Fighting the Fraudsters

Posted on by Gregory Touhill

With the exception of those in the financial services sector, many CISOs place anti-fraud activities near the bottom of their “things-to-do” lists. Those CISOs invest heavily in the traditional perimeter defense model in an attempt to prevent external attackers from gaining access inside the perimeter. This is the same perimeter defense model that has been used by generals since the time of Sun Tzu and Alexander the Great, yet it withers and fails in today’s perimeter-less Internet-enabled environment. Fraud can come through any source, and anti-fraud capabilities need to be reprioritized to a “must-pay” expense.

Ask a lawyer about fraud, and they define it as a deliberately deceptive action designed to provide the perpetrator with an unlawful gaining of something that may not have been provided without the deception. Those who perform fraudulent activities engage in criminal activity.

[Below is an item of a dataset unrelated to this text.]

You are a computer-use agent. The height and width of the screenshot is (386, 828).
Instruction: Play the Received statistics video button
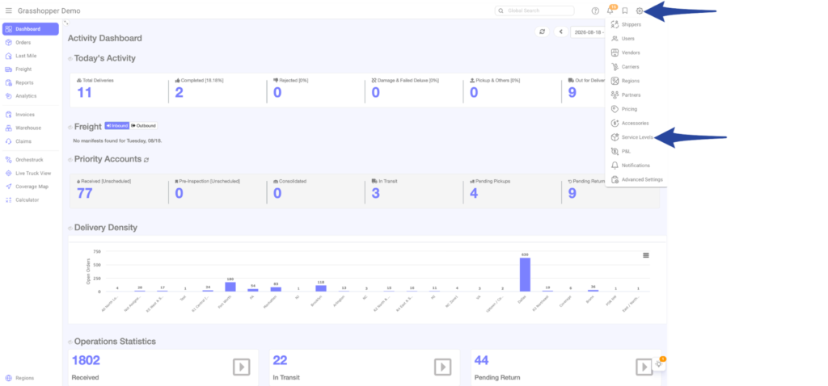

With the expansion of the Internet, we’ve seen an explosion in the volume and potency of fraud schemes directed against businesses, governments and individuals around the world. During the COVID-19 pandemic, we’ve seen the rate of fraudulent activity increase at logarithmic rates of acceleration. Examples abound, such as the 22,000+ new COVID-related domains that appeared in the first month of the pandemic, trying to attract victims with fraudulent information about vaccines and treatments or promises of access to coveted N-95 masks, protective equipment or sanitizing wipes. According to Cyber Defense Magazine, Google security personnel saw a spike of 18 million malware attacks and 240 million spam messages related to COVID-19 sent over Gmail every day. Pundits forecast that in 2021, damages from cybercrime will exceed $6 trillion USD. If that figure was concentrated in a single entity, it would qualify for status in the G-8 economic forum! We must take action against these threats as traditional cyber defenses are proving themselves inadequate.

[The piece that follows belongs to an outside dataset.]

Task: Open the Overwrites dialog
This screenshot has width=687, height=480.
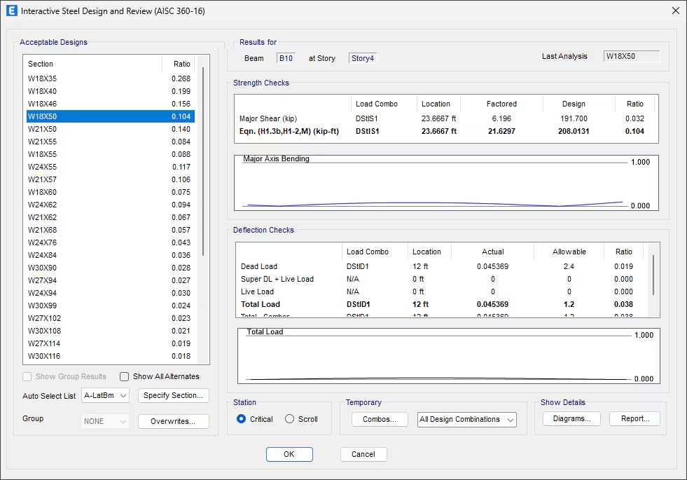Action: tap(173, 421)
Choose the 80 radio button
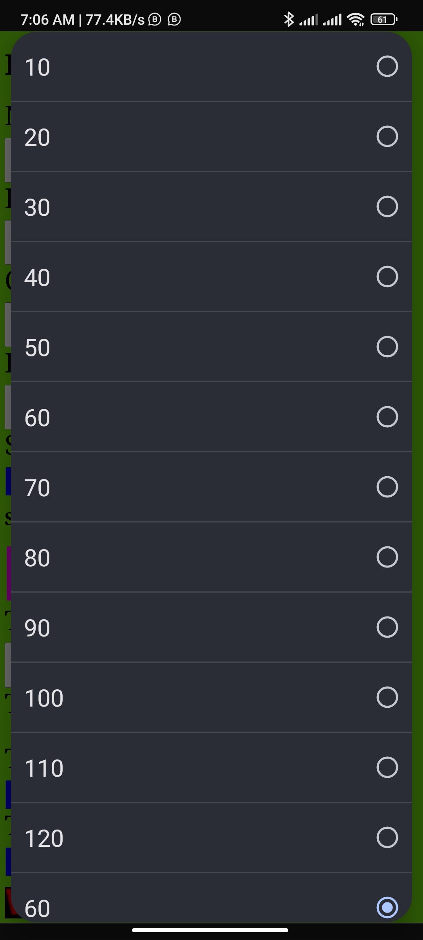This screenshot has width=423, height=940. pyautogui.click(x=387, y=557)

Many of my students and fellow CISOs ask for recommendations on how to minimize cyber risk while incorporating an effective anti-fraud capability into their cyber arsenal of defenses. Here are my recommendations:

  • Adopt the Zero Trust security strategy. The traditional perimeter has been overcome by mobility, cloud-based “as-a-service” capabilities and other modern constructs. Adopting a Zero Trust strategy assumes a breach and focuses on permitting only authorized users to see what they are authorized to see, and nothing else. NIST SP 800-207 and the writings of Dr. Chase Cunningham and Forrester Research can help those wanting to learn more about Zero Trust.


  • Implement Secure Remote Access for everything. If you are not using multi-factor authentication (MFA) and software-defined perimeter (SDP) capabilities to secure access to your information, you are making yourself an easy target for cybercriminals. Username and password credentials were the state-of-the-art, secure access method fifty years ago and should no longer be employed. Similarly, virtual private networks (VPNs) emerged into the market the same year as PalmPilots. In 2020, the US government issued over a dozen major vulnerability warnings about VPN vulnerabilities. MFA paired with SDP as part of a Zero Trust security strategy enables you to retire your VPNs and Network Access Controls while saving you more than 50% for your secure remote access, all the while providing greater control of all assets.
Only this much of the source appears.